The options are plenty when it comes to cooking roo meat and there are several Indian meat recipes that can be made substituting kangaroo meat, like your regular Sunday curry, vindaloo or rogan josh.
The inspiration for this dish comes from the famous meat samosas that are not only popular in the Indian subcontinent but also in some Middle Eastern and African countries. A little twist on the classic makes it healthier and quicker.
There is no deep frying involved in making Spiced Kangaroo Triangles.

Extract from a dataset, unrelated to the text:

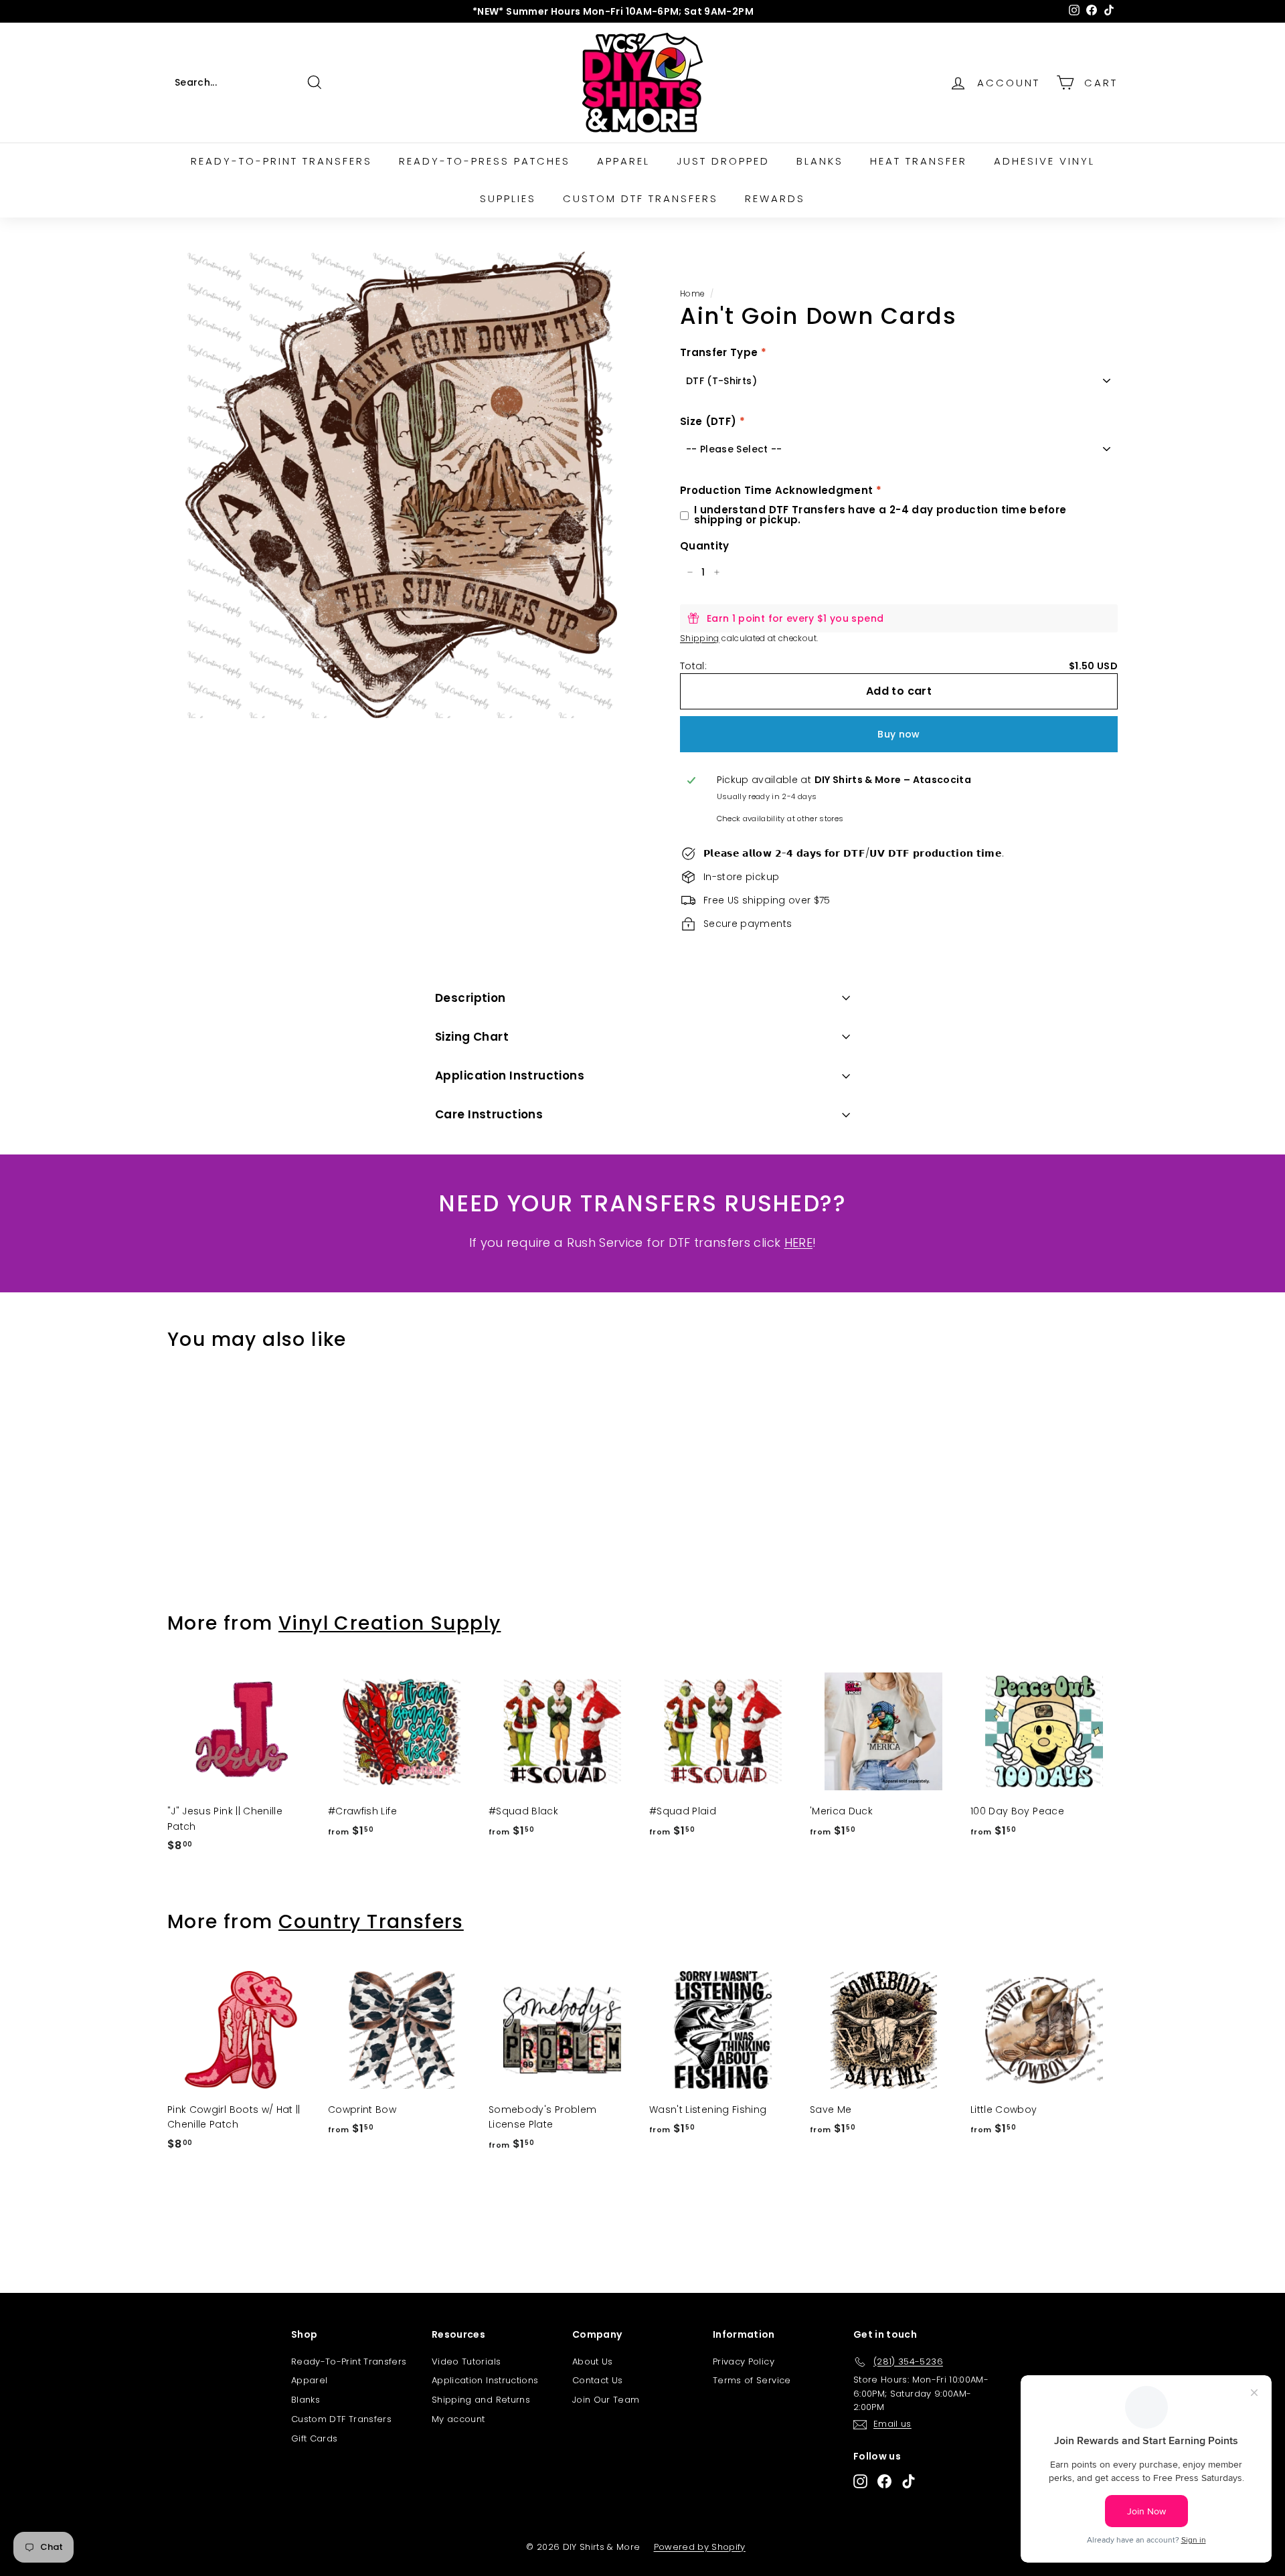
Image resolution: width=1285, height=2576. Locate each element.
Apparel (623, 161)
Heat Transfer (918, 161)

And to make the process faster (which also helps if you are making a large batch for a party), we are using store bought puff pastry sheets which when baked gives a deliciously flaky and crunchy exterior in which the spiced mince is encased.
The spiced mince inside is filled with classic Indian flavours from the garlic, ginger and spices including turmeric, red chilli and coriander.

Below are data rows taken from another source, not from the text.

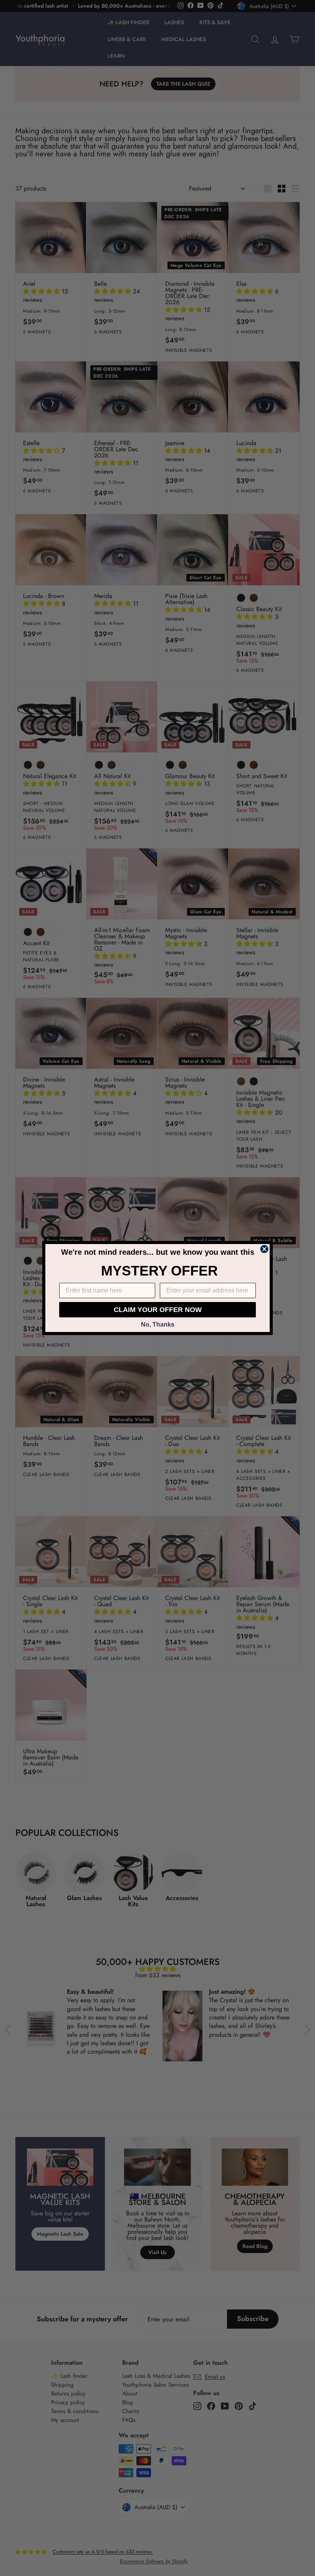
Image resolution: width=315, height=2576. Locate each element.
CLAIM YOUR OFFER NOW (158, 1310)
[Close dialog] (264, 1249)
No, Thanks (157, 1324)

If you can’t handle the idea of roo meat, you may replace kangaroo mince with any other mince of your choice such as chicken, lamb or beef, or try out a vegetarian version like spiced potatoes or ricotta and spinach.
Spiced Kangaroo Triangles
Note – Makes about 30 triangles
1 kg kangaroo mince
3 medium red onions; finely chopped
3 garlic cloves; grated
1 tbsp ginger; grated
3 green chillies; finely chopped (adjust for heat preferences)
½ tsp turmeric powder
¾ tsp red chilli powder
1 tbsp coriander powder
½ tsp roasted cumin powder
Salt, to season
2 tbsp coriander leaves; finely chopped
1 tbsp mint leaves; finely chopped
3-4 tbsp vegetable oil
Puff pastry sheets (each pastry sheet makes 4 triangles)
1 egg beaten; for egg wash
White sesame seeds; for garnish
In a large pan, fry the mince till it has browned well. If the pan is small, brown meat in batches on high heat so that the mince does not stew in its own juices. Remove and keep aside.

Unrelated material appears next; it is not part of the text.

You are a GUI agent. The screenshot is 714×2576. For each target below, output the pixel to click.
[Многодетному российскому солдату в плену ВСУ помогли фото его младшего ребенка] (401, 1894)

Heat oil in the same pan and add the onions; sauté for 2-3 minutes on medium heat and then add the ginger, garlic and green chillies. Sauté till the onions are light brown, reduce heat and add all the spice powders.
Season with salt, add the mince and mix well to combine. Finish off with the coriander and mint leaves. Remove and allow to cool completely.
In the meantime, thaw the frozen pastry sheets.
Preheat the oven to 200°C (fan forced oven) and line an oven proof tray with baking paper.
Cut each pastry sheet into 4 equal squares.
Place about 2 tbsp of the meat mince in the centre of each square. Brush egg wash on all the four sides of the square and fold diagonally to form a triangle. Press lightly at the edges and place on the baking tray. Repeat for all others.
Finally, brush egg wash on the top surface of the triangles and sprinkled with sesame seeds.
Bake for about 12-13 minutes or until the triangles are golden brown on the surface.